After watching other states vote for six months, New Jerseyans get their chance Tuesday. In addition to indicating a presidential preference, they’ll decide party candidates for Congress, and county sheriff and one county freeholder.
Polls are open from 6 a.m. to 8 p.m.
On the local level, Hillsborough voters will decide the lineup for the fall race for one seat on the Township Committee. Frank DelCore will seek nomination for a fourth three-year term; for four of the nine years, he’s been mayor. He’s challenged by real estate businessman Thomas Hiller in what has been a quiet campaign.
Democrats have one candidate, Laurie Poppe, who ran last year, too.
Township Republicans will also elect one man and one woman from each election district to serve on the county party governing body.
For what it’s worth in the national picture, Democratic voters will get their chance to vote for either former Secretary of State Hillary Clinton or Vermont Senator Bernie Sanders.
Republicans will have the chance to ratify the apparent nominee, businessman Donald Trump, or vote for Ohio Gov.

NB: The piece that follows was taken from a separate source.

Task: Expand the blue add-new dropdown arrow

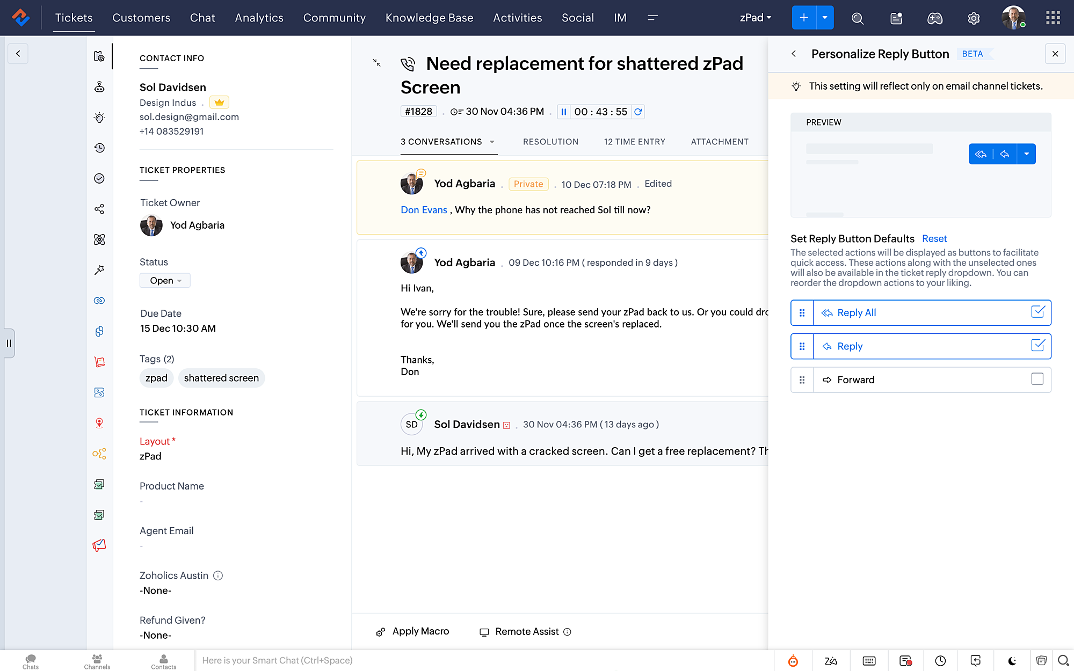Action: pyautogui.click(x=825, y=18)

John Kasich or U.S. Sen. Ted Cruz.
Republicans have a three-way race for Congress in 7th District, covering portions of five counties including Hillsborough and Montgomery in Somerset County.

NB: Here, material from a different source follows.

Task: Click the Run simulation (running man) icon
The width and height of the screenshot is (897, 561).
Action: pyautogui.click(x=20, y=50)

Rep. Lance, first elected in 2008, faces two challengers. One is David Larsen, a Tewksbury Township businessman who has run in the primary against Mr. Lance for the previous three cycles. Another is Craig Heard, who owns an outdoor advertising company, from Roxbury.
Democrats will nominate the one name on the ballot, Peter Jacob, a social worker by profession, the son of émigrés and a Union resident.

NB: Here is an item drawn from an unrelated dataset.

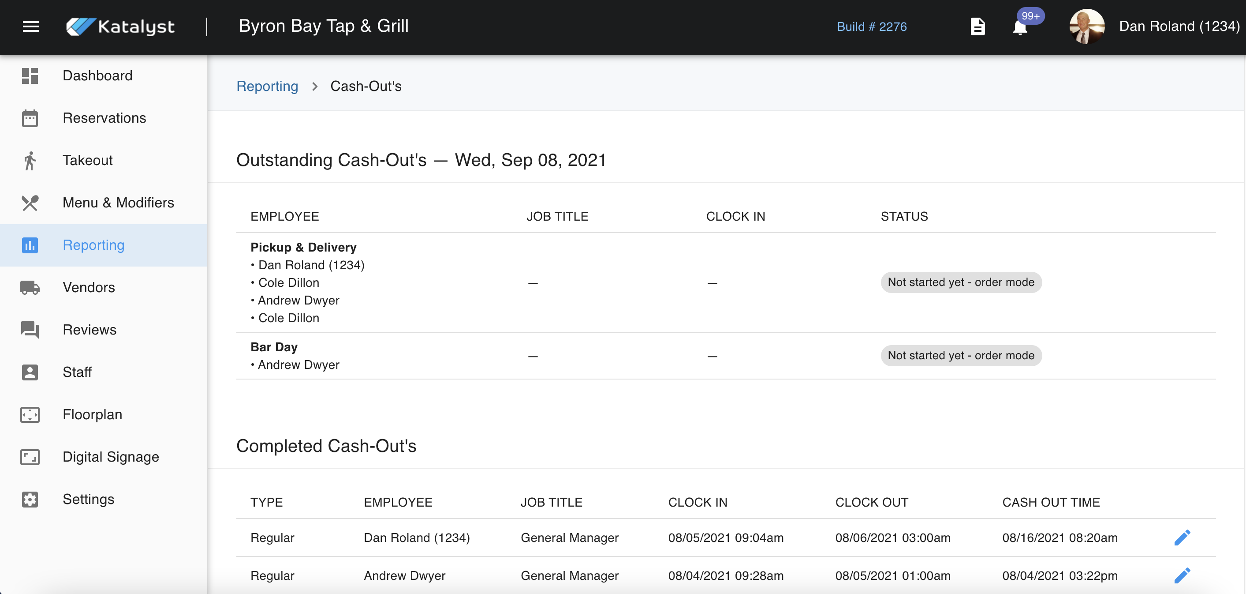Screen dimensions: 1246x594
Task: Select Staff in the sidebar
Action: (x=77, y=372)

The two parties set their own rules in the state’s presidential primary election.
When Democrats check a box for either Clinton or Sanders, they’ll be voting for the three delegates and three alternates whose name appears in small print.
Republicans will check one of three candidates’ names in what essentially will be a beauty contest, and also be asked to mark a box with the 30 names of state at-large and district delegates and alternates to the convention who would vote for that candidate.
Mr. Trump’s slate is headed by Gov. Chris Christie and includes former governor Donald DiFrancesco, Somerset County Republican Chairman Albert Gaburo Jr. and former Hunterdon County chairman Henry Kuhl, and state senators Michael Doherty and Joseph Pennacchio.
Gov. Kasich’s team is headed by former Gov. Christie Todd Whitman, state Sen. Jennifer Beck and former Congressman Richard Zimmer. Sen. Cruz’s slate is led by former gubernatorial candidate Steve Lonegan and Assemblyman Michael Patrick Carroll.
Somerset County voters understand this is a presidential year and took steps to play a part, according to the county’s Board of Elections.
To vote Tuesday, residents must be registered in the party in which they intend to vote. First-time voters and people who deliberately have chosen to be “unaffiliated” can go to the polls and choose the party they want; however, from that point, they will be considered a member of that party, unless they file a form to revert back to unaffiliated.
Somerset County Board of Elections Administrator Jerry L. Midgette said there are more than 212,000 county residents registered and eligible to vote in this presidential primary election. That represents a 5 percent increase from four years ago.
Also, during the past five months leading up to the primary, the number of new registered voters is up substantially over the same period four years ago, he said.
For instance, new registered voters for the five-month period from January through May totaled 7,317. The total for the same period four years ago was 4,108.
In the 2008 heavily contested and historic Democratic presidential primary, there were 6,938 new registered voters during the same five-month period. “The substantial increase of new registered voters so far this year can be indicative of Somerset County residents feeling more motivated to cast their ballots during this year’s presidential election cycle,” Mr. Midgette said.
“A closer look at how these new registered voters chose to affiliate is also quite revealing,” he said. Of the 7,317 new registered voters thus far in 2016, 54 percent chose not to affiliate with a party.
Of those who chose to affiliate, 31 percent went with the Democratic Party and 15 percent with the Republican Party. Four years ago during this same period, 34 percent of newly registered voters chose to affiliate with the Democratic or Republican parties (20 percent Democratic and 14 percent Republican).
The increase in party affiliations during the 2016 period reveals that two-thirds of these newly registered voters chose to affiliate with the Democratic Party while one-third affiliated with the Republicans.
This January to May, 1,461 unaffiliated voters chose to align with the Democratic Party and 796 with the GOP.